Limitations & Assumptions

  • Flyte Backend: flytekit is the SDK for the Flyte orchestration platform. For production use, you need a running Flyte backend. Local execution with pyflyte run is primarily for development and testing.
  • Containerization: Workflows are executed in containers. You'll need Docker installed for local development and a container registry for production.
  • Python-Centric: While tasks can run code in any language (e.g., via shell scripts), the orchestration logic itself is defined in Python.
  • Plugin Architecture: To integrate with external tools, you'll often need to install corresponding plugin packages (e.g., flytekitplugins-spark).

Frequently Asked Questions

1. What's the difference between a @task and a @workflow? A @task is a single, executable piece of code, like a Python function. A @workflow is a pipeline that connects multiple tasks together by defining the flow of data between them. Workflows orchestrate; tasks execute.
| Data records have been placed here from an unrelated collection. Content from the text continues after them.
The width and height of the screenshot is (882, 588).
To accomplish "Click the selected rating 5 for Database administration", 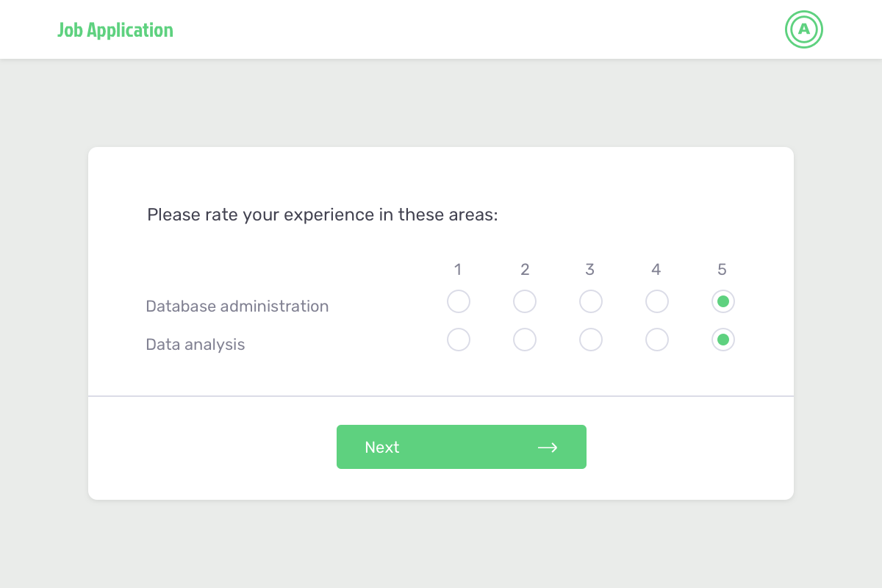I will coord(723,301).
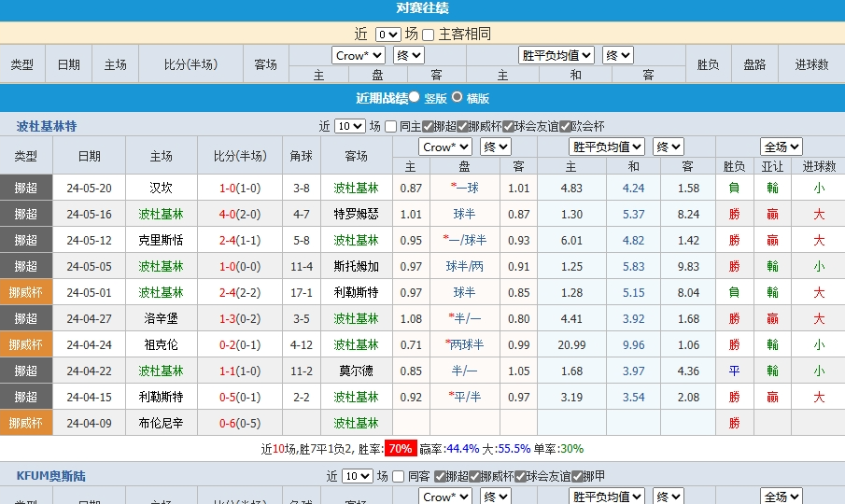The image size is (845, 504).
Task: Select the 橫版 radio button
Action: 457,97
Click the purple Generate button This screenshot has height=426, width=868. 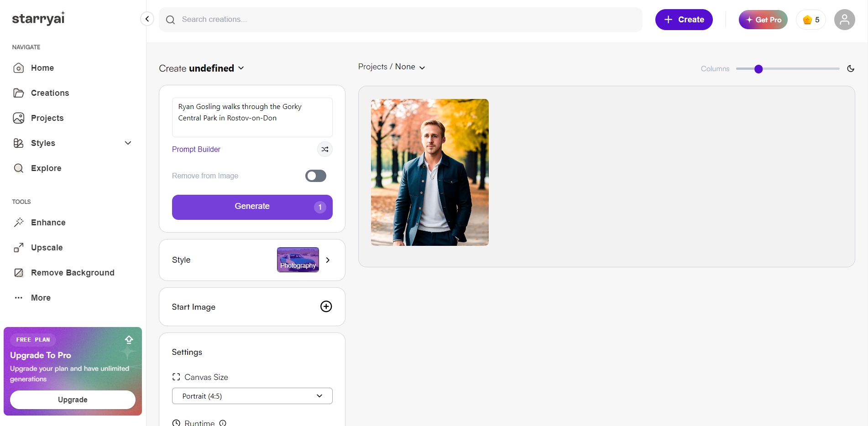point(252,207)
2. How do I pass data between tasks? You don't have to manage it manually. Simply return a value from an upstream task and pass it as an argument to a downstream task. flytekit and the Flyte backend handle the data passing, serialization, and storage for you.

3. Do I need to know Docker? For local development, you don't need to write Dockerfiles. For running on a Flyte cluster, your code is packaged into a Docker image. flytekit provides tools to help build this image, but a basic understanding of Docker is beneficial.

4. How does flytekit relate to Flyte? Flyte is the orchestration platform that runs and manages your workflows. flytekit is the Python SDK you use to write those workflows.

5. How do I use libraries like Spark or PyTorch? flytekit has a rich plugin system. You can install a plugin (e.g., pip install flytekitplugins-spark) and use its specialized tasks to run Spark jobs, PyTorch training, and more, as if they were native Python functions.

6. Can I run my workflows locally without connecting to a cluster? Yes! The pyflyte run command executes your entire workflow on your local machine. This is a great way to quickly test and debug your code before deploying it.